A flag leaning to wards the east is inclined at an angle `theta` to the ground. A man walks a distance of 4 m from the foot of the flag towards the west and the observes the angle of elevation of the top of the flag to be `45^(@)`. If, on walking a further distance of 3 m in the same direction, the angle of elevation decreases by `15^(@), tan theta` is equal to

To solve the problem step by step, we will use the information given about the flag, the angles of elevation, and the distances walked by the man. ### Step 1: Define the Variables Let: - \( h \) = height of the flag - \( d \) = distance from the foot of the flag to the man when he observes the angle of elevation of \( 45^\circ \) - \( \theta \) = angle of inclination of the flag with the ground From the problem, when the man is at the foot of the flag, he observes the angle of elevation to be \( 45^\circ \). This means that the height of the flag \( h \) is equal to the distance \( d \) from the man to the foot of the flag at that moment. ### Step 2: Set Up the First Equation When the man walks 4 m towards the west, the distance from the foot of the flag becomes \( d + 4 \). At this position, the angle of elevation is \( 45^\circ \). Thus, we can write: \[ h = d + 4 \] Since \( \tan(45^\circ) = 1 \), we have: \[ h = d + 4 \] ### Step 3: Set Up the Second Equation After walking another 3 m (making it a total of 7 m from the foot of the flag), the angle of elevation decreases to \( 30^\circ \) (since it decreases by \( 15^\circ \)). Thus, we can write: \[ \tan(30^\circ) = \frac{h}{d + 7} \] Since \( \tan(30^\circ) = \frac{1}{\sqrt{3}} \), we have: \[ \frac{h}{d + 7} = \frac{1}{\sqrt{3}} \] This leads to: \[ h = \frac{(d + 7)}{\sqrt{3}} \] ### Step 4: Equate the Two Expressions for \( h \) Now we have two expressions for \( h \): 1. \( h = d + 4 \) 2. \( h = \frac{(d + 7)}{\sqrt{3}} \) Setting these equal gives: \[ d + 4 = \frac{(d + 7)}{\sqrt{3}} \] ### Step 5: Solve for \( d \) To eliminate the fraction, multiply both sides by \( \sqrt{3} \): \[ \sqrt{3}(d + 4) = d + 7 \] Expanding this gives: \[ \sqrt{3}d + 4\sqrt{3} = d + 7 \] Rearranging terms: \[ \sqrt{3}d - d = 7 - 4\sqrt{3} \] Factoring out \( d \): \[ d(\sqrt{3} - 1) = 7 - 4\sqrt{3} \] Thus, \[ d = \frac{7 - 4\sqrt{3}}{\sqrt{3} - 1} \] ### Step 6: Find \( h \) Substituting \( d \) back into the first equation for \( h \): \[ h = d + 4 = \frac{7 - 4\sqrt{3}}{\sqrt{3} - 1} + 4 \] ### Step 7: Calculate \( \tan(\theta) \) Now, we need to find \( \tan(\theta) \).
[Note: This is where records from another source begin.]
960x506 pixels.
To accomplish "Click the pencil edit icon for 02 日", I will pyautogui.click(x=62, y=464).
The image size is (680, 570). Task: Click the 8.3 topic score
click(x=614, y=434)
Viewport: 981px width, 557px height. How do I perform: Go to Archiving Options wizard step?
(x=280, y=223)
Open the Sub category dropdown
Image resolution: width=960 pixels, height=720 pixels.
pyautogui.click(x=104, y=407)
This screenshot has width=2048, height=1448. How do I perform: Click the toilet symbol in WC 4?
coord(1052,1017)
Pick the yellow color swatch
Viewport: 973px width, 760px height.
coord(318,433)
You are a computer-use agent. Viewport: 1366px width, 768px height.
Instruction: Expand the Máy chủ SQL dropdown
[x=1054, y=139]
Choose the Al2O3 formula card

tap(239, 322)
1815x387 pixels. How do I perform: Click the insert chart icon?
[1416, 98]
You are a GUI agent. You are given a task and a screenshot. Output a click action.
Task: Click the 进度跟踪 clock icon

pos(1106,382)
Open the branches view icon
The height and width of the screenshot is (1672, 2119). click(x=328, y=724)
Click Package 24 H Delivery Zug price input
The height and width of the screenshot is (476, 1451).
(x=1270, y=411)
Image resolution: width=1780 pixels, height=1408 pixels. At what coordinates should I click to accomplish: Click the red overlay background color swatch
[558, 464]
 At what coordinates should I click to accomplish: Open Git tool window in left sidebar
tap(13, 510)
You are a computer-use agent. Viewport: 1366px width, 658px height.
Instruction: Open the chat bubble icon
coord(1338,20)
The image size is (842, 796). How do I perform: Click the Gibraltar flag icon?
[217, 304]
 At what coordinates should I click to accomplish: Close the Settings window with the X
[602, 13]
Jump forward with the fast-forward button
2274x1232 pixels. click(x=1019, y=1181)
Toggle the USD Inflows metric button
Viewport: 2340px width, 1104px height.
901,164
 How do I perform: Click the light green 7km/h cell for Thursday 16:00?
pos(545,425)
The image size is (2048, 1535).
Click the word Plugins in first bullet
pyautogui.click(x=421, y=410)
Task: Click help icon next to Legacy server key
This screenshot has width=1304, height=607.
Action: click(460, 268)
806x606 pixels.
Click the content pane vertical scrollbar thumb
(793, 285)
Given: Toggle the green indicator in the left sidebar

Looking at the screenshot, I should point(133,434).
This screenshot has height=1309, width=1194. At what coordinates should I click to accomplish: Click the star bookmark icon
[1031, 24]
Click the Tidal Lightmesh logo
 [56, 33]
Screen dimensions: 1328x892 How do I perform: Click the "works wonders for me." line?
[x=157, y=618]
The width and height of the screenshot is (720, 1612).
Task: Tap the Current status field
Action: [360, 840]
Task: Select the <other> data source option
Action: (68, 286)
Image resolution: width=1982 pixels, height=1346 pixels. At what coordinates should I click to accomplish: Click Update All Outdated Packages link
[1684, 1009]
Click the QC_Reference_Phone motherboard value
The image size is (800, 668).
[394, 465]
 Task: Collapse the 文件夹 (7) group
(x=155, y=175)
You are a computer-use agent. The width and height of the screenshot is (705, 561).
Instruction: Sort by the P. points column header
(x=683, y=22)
Since the flag is inclined at an angle \( \theta \) with the ground, we can use the height \( h \) and the distance \( d \): \[ \tan(\theta) = \frac{h}{d} \] ### Step 8: Final Calculation Substituting the values of \( h \) and \( d \) into the equation for \( \tan(\theta) \) will yield the final answer.